American writer (1928–2018)

Josh Greenfeld (February 27, 1928 – May 11, 2018) was an American author and screenwriter mostly known for his screenplay for the 1974 film Harry and Tonto along with Paul Mazursky, which earned them an Academy Award nomination and its star, Art Carney, the Oscar itself for Best Actor. Greenfeld also wrote Oh, God! Book II and the TV special Lovey and is the author of several books about his autistic son, Noah Greenfeld.

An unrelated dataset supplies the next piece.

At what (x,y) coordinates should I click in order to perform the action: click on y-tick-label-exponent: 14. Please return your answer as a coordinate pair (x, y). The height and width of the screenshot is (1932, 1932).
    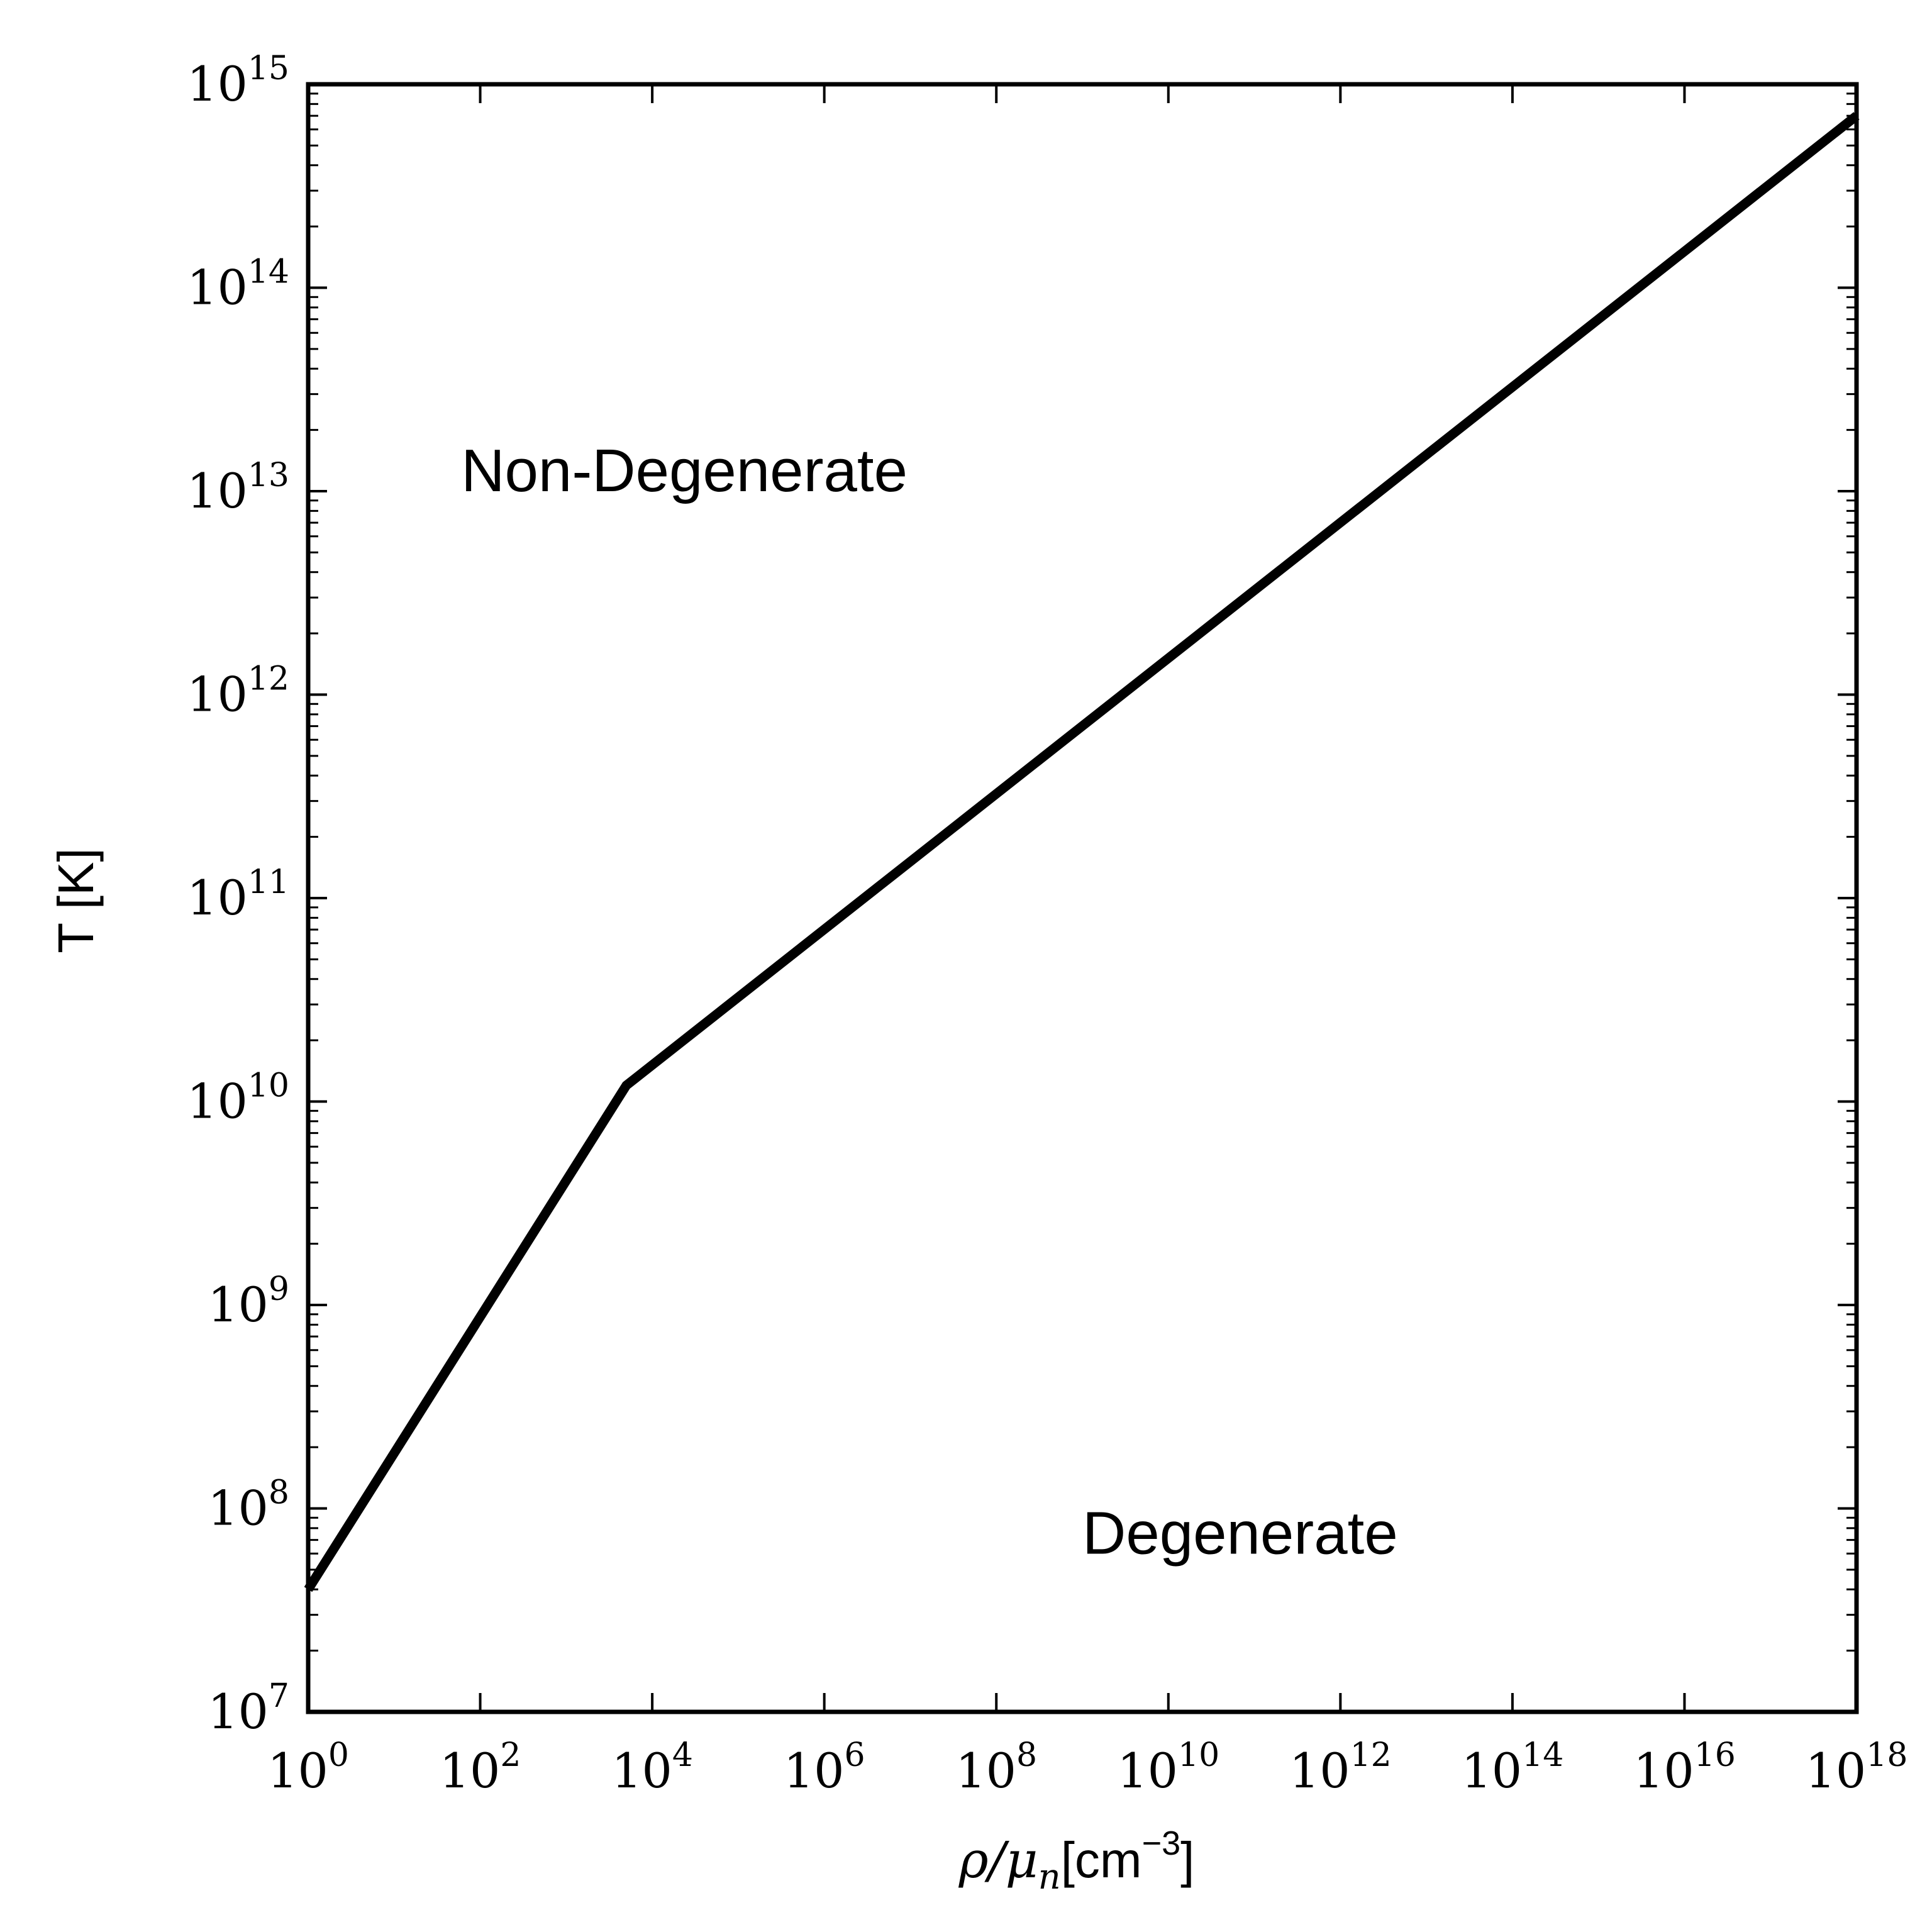
    Looking at the image, I should click on (268, 272).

==Early life and education==
He was born in Maldon, Massachusetts; his father was in the "waste business." Growing up in Brooklyn, he attended Samuel Tilden High School. After attending Brooklyn College, he received a BA from the University of Michigan and an MA from Columbia University.

==Career==
The trilogy, A Child Called Noah, A Place for Noah, and A Client Called Noah, details the effects that Noah's disabilities placed on the Greenfelds and the extraordinary lengths that the family went through to find the very best care available for their son. His wife, Fumiko Kometani, is a Japanese writer and has won the Akutagawa Prize, Japan's most prestigious literary award; she too wrote about their son and his developmental disability.

Among Greenfeld's plays are Clandestine on the Morning Line, I Have a Dream, The Last Two Jews of Kabul, Whoosh!, and Canal Street. His novels include O for a Master of Magic, The Return of Mr. Hollywood, and What Happened Was This.

In 1968, Greenfeld signed the "Writers and Editors War Tax Protest" pledge, vowing to refuse tax payments in protest against the Vietnam War.

==Personal==
He met his wife, Fumiko Kometani, at an artist colony in 1959. They had two sons, Noah and Karl, who wrote Boy Alone: A Brother's Memoir.